▸ PROVIDED RECORDS:
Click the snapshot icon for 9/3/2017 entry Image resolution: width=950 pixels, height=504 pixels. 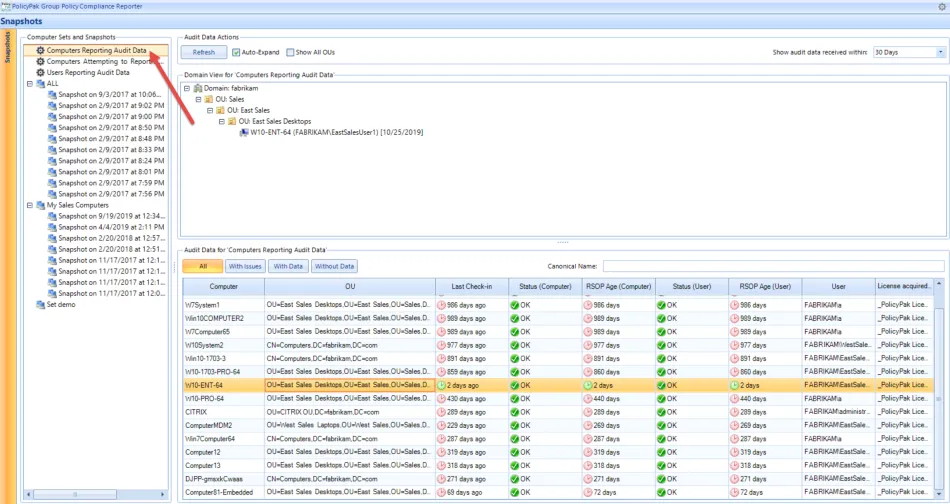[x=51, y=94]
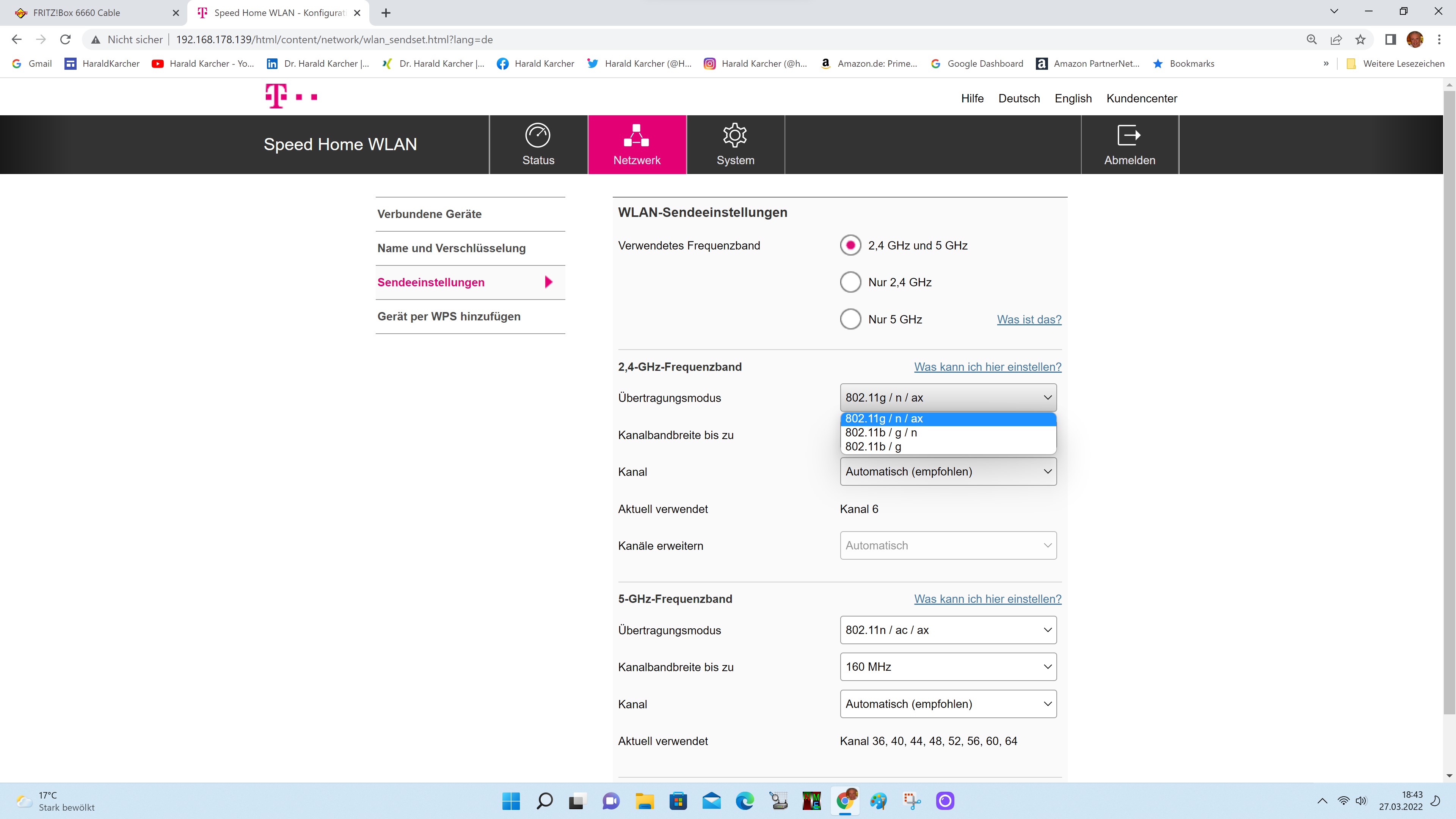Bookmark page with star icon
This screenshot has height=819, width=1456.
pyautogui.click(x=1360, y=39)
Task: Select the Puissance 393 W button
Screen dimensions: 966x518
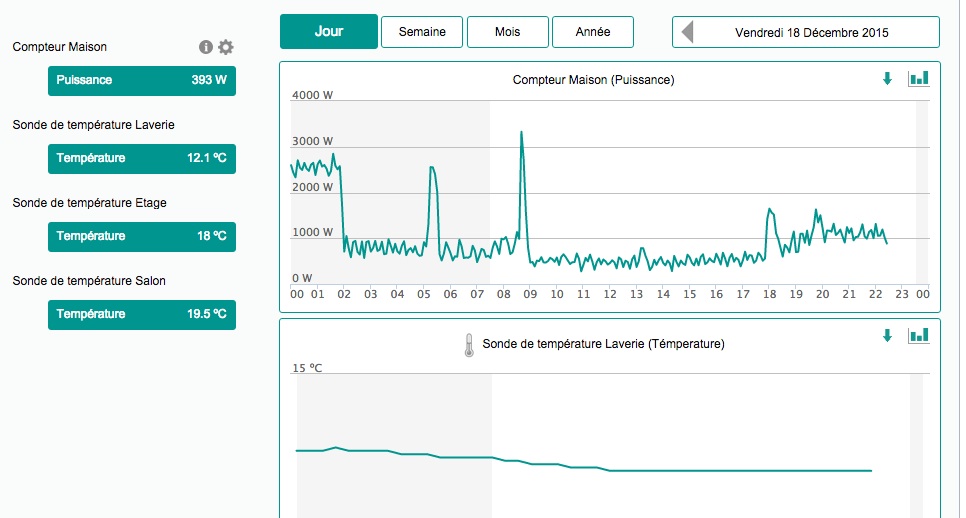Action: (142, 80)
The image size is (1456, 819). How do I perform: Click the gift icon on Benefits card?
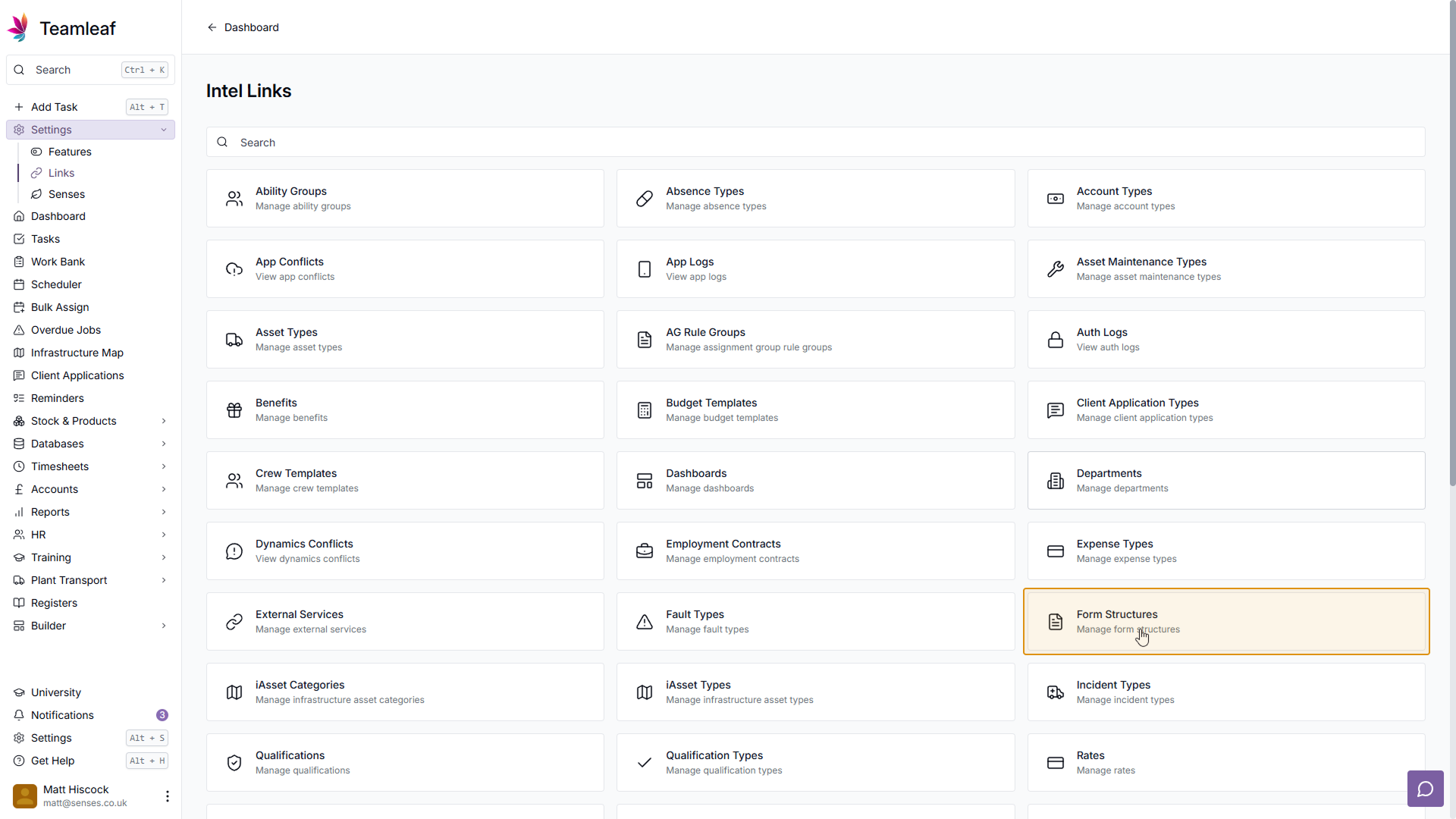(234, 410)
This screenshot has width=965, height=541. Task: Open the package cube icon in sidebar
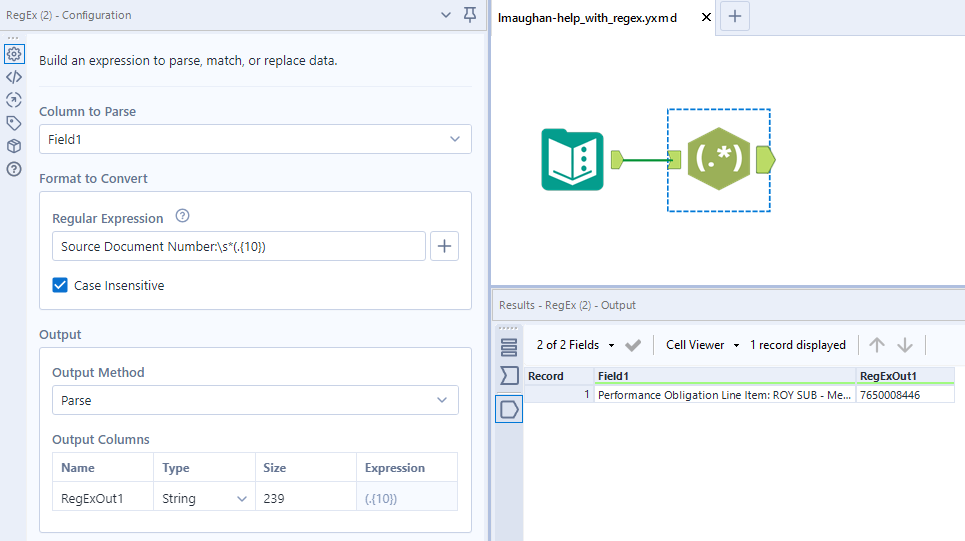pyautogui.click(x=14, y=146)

▸ TASK TO COMPLETE:
Copy out everything from the line containing "Task: Select the Puissance 393 W button" down to the last of the entries, requests included, and shift every coordinate in the answers by adding 100 to each number. Leave the pictures out.

▸ EXPECTED OUTPUT:
Task: Select the Puissance 393 W button
Screen dimensions: 966x518
Action: (242, 180)
The image size is (1456, 819). How do I perform: Click the gift icon on Benefits card?
(334, 510)
This screenshot has width=965, height=541. Task: Open the package cube icon in sidebar
pyautogui.click(x=114, y=246)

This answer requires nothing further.